Early life and education 
He was born in Haripur in 1986. He was educated at the Jinnah Jame High School & College and received FSC (Pre Engineering Degree) from Board of Intermediate Abbottabad.

Political career

He ran for the seat of the Khyber Pakhtunkhwa Assembly as an independent candidate from Constituency PK-50 (Haripur-II) in by-polls held in January 2014, but was unsuccessful. He received 24,000 votes and lost the seat to Akbar Ayub Khan.

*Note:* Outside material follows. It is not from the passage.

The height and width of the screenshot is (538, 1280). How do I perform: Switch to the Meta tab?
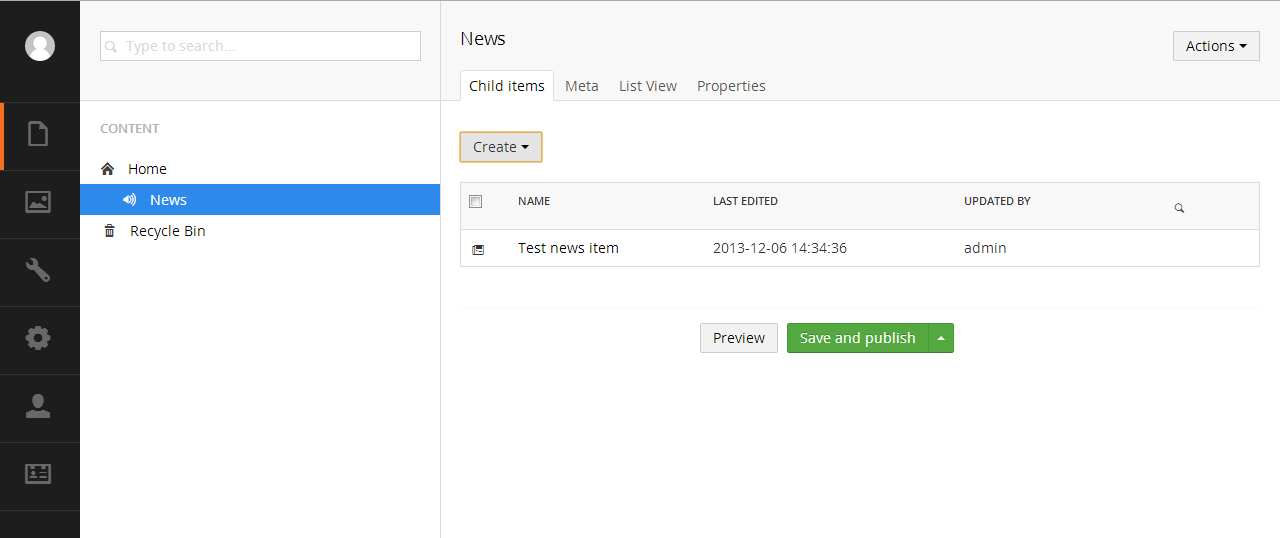[x=581, y=86]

Khan was elected to the National Assembly of Pakistan as a candidate of Pakistan Muslim League (N) from Constituency NA-19 (Haripur) in a by-elections held in August 2015. He received 137,700 votes and defeated a candidate of Pakistan Tehreek-e-Insaf. During his tenure as Member of the National Assembly, he served as chairman of Standing Committee of the National Assembly on Human Rights. Babar Nawaz Khan enjoyed the support of 50% of the youth vote from Haripur. Singer Rafaqat Ali awan also made a song for Babar Nawaz Khan to support him in General Election 2018.

In 2018 Pakistani general election, Omar Ayub Khan defeated PML-N's candidate Babar Nawaz Khan to re-elected to the National Assembly from Constituency NA-17 (Haripur) as a candidate of PTI.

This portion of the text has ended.